Best of three worlds? Bias and extrapolation in constant-stepsize stochastic approximation
Machine Learning Lunch Meeting: Yudong Chen, Tuesday March 21, 12:15pm CS 1240
Event Details
You are cordially invited to the weekly CS Machine Learning Lunch Meetings. This is a chance to get to know machine learning professors, and talk to your fellow researchers. Our next meeting will be on Tuesday March 21 12:12-1:30pm in CS 1240. Professor Yudong Chen will lead us beyond stochastic gradient descent, see abstract below.
If you would like to be informed of future CS Machine Learning Lunch Meetings, please sign up our mailing list at https://lists.cs.wisc.edu/mailman/listinfo/mllm -- please use your cs or wisc email. After you enter your email, the system will send you an email for confirmation. Only after you respond to that email will you be on the mailing list.
Abstract:
Stochastic approximation is a class of iterative procedures that include, among others, stochastic gradient descent and temporal difference (TD) learning for reinforcement learning. In this talk, we consider linear stochastic approximation (LSA) with a constant stepsize and Markovian noise. We show that the iterate has a limit distribution and converges to it geometrically in Wasserstein distance. Furthermore, we provide a precise characterization of the asymptotic bias of the limit: it admits a Taylor-like, infinite series expansion with respect to the stepsize. Moreover, the bias is proportional to the mixing time of the Markovian noise and hence vanishes when the noise is in fact i.i.d.

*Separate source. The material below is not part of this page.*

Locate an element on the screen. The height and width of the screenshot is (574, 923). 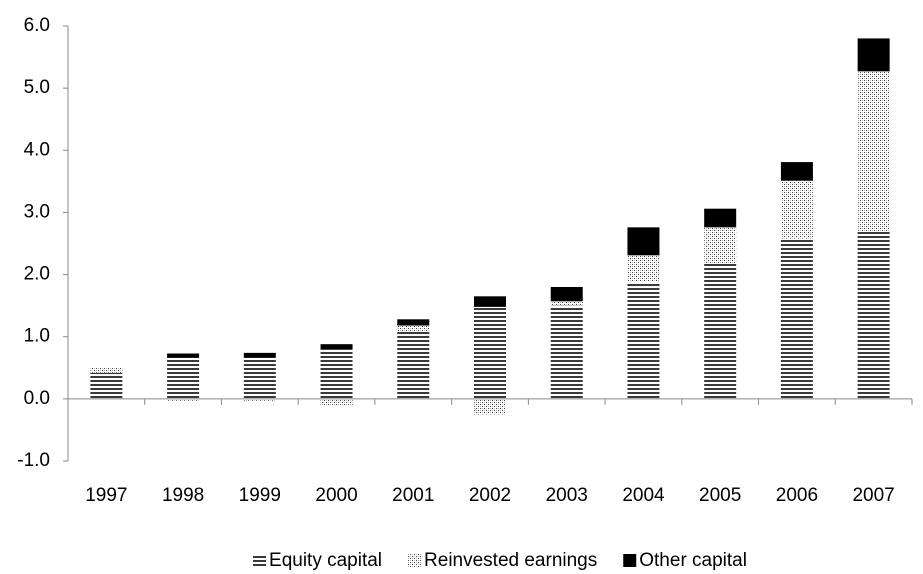
y-tick-label: -1.0 is located at coordinates (34, 460).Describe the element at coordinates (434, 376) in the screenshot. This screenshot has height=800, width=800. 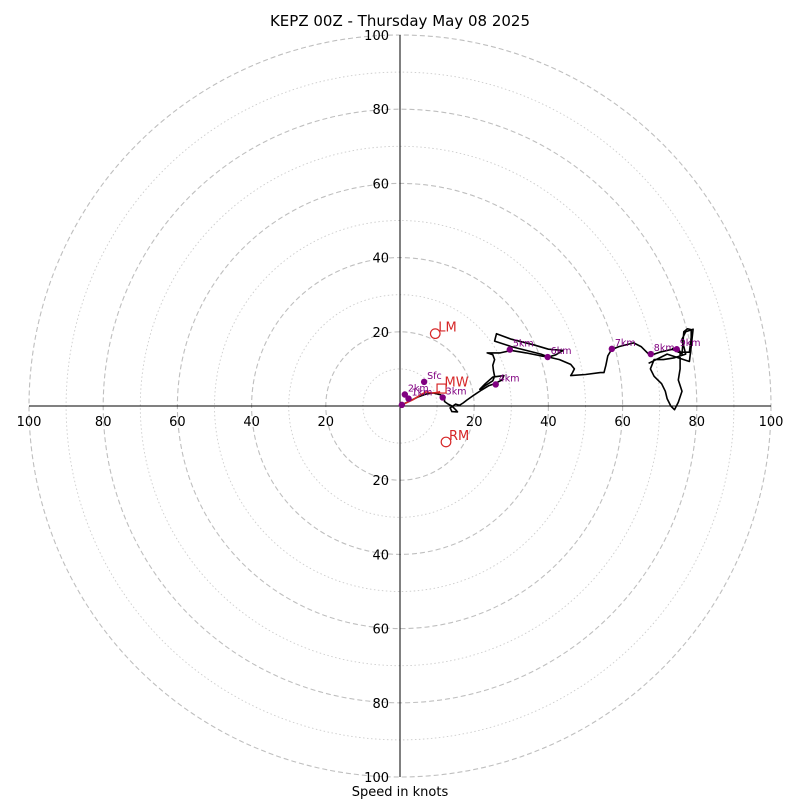
I see `height-label: Sfc` at that location.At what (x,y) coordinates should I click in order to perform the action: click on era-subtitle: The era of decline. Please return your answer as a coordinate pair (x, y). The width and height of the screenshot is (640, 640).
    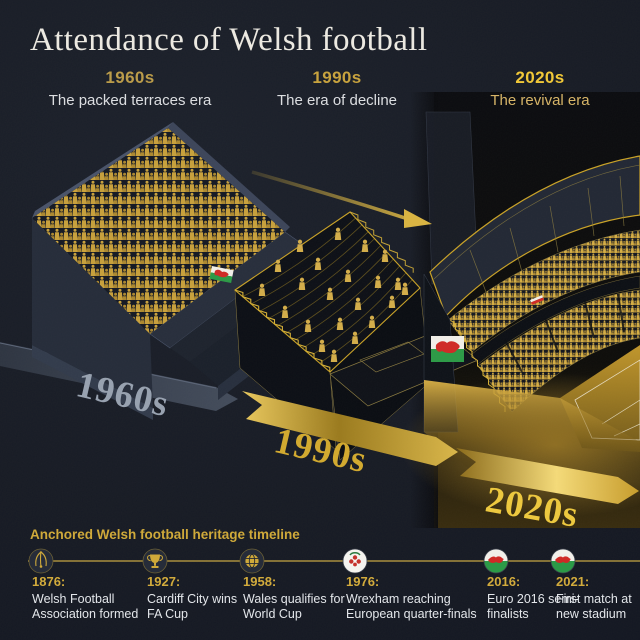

The results above suggest the following algorithmic paradigm for LSA, which combines three ingredients: (1) use a constant stepsize for fast convergence of the optimization error, (2) use Polyak-Ruppert averaging to reduce the variance, and (3) use Richardson-Romberg extrapolation to correct the bias. In particular, our infinite series expansion implies that extrapolation with m stepsizes eliminates the m-1 leading terms in the bias expansion, resulting in an exponentially smaller bias.